Generally, no. Overseas crypto firms serving only UK institutional customers are often exempt from authorization for trading and dealing activities, provided those institutions aren't acting as intermediaries for retail consumers. However, this doesn't apply to safeguarding or staking services.
What is the difference between MLR registration and FSMA authorization?
MLR registration is a baseline requirement focused on anti-money laundering (AML) and combating the financing of terrorism. FSMA authorization is a deeper, more comprehensive process that regulates the actual financial conduct, consumer protection, and operational stability of the firm.
Can an overseas exchange operate in the UK via a partner?
Yes. If an overseas firm deals with UK consumers through a UK-authorized intermediary that already possesses the necessary permissions, the overseas firm may not be required to seek separate authorization.
Who counts as a "consumer" under FCA rules?
A consumer is defined as an individual acting for purposes outside of any trade, business, or profession. Essentially, this refers to retail investors rather than professional traders or entities.
What happens if my application for authorization is refused?
The FCA has four primary outcomes for applications: approval, rejection, withdrawal, or refusal.
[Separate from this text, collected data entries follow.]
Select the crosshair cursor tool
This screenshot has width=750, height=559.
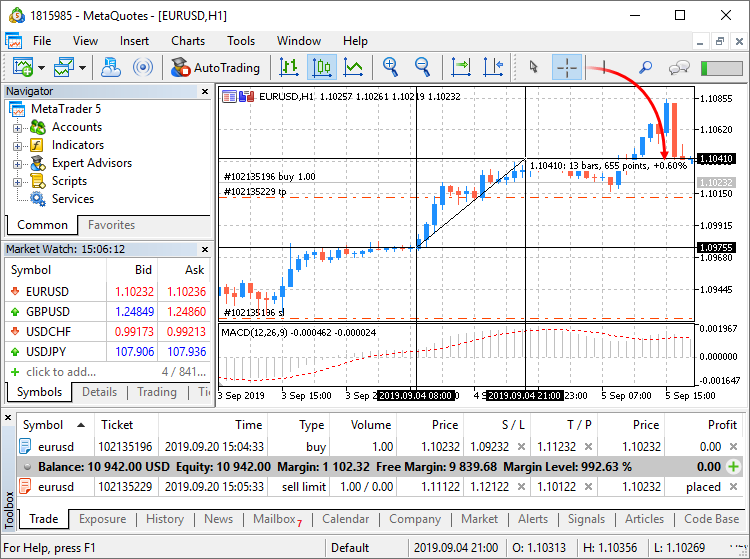[567, 67]
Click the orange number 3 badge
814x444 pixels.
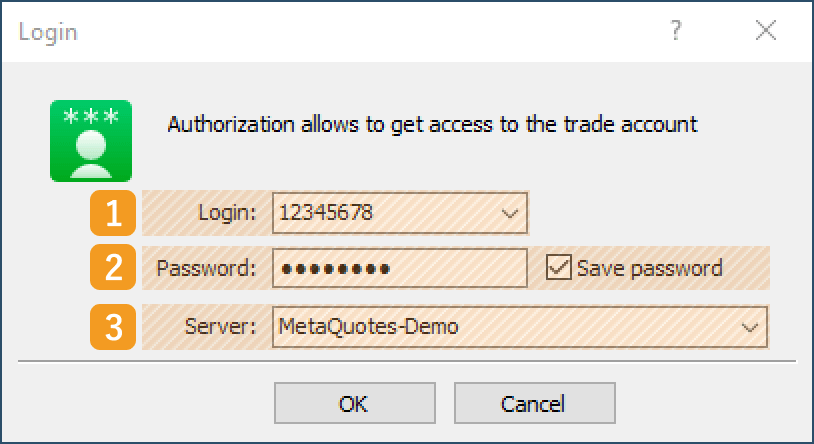[115, 327]
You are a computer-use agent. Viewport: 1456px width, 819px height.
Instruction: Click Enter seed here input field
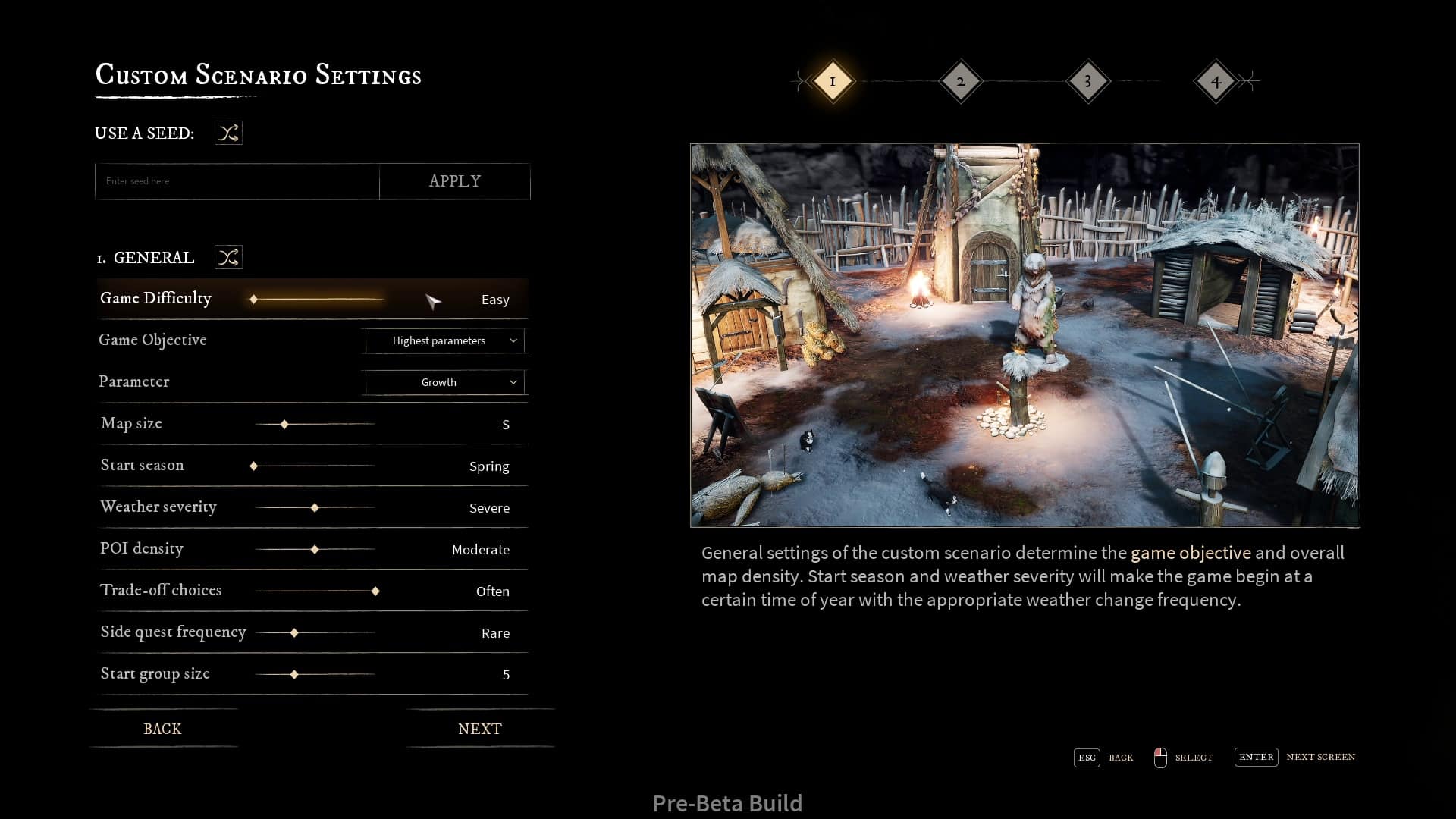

If refused, you will typically receive a reason based on your failure to meet Threshold Conditions or provide sufficient evidence of AML compliance.
Next Steps for Exchange Operators
If you're already registered under the MLRs, your priority should be a gap analysis. Look at your current operations and see which of the five FSMA regulated activities you're performing. You'll likely need to upgrade your compliance framework to meet the a-la-carte requirements of a full financial services license.
For those just starting, start with the JMLSG guidance. It's the gold standard for AML in the UK. If you can't master the AML part, you'll never get past the first gate, let alone reach the FSMA authorization stage. Finally, keep an eye on the CASS audit requirements; safeguarding client assets is the most scrutinized part of the current supervisory approach.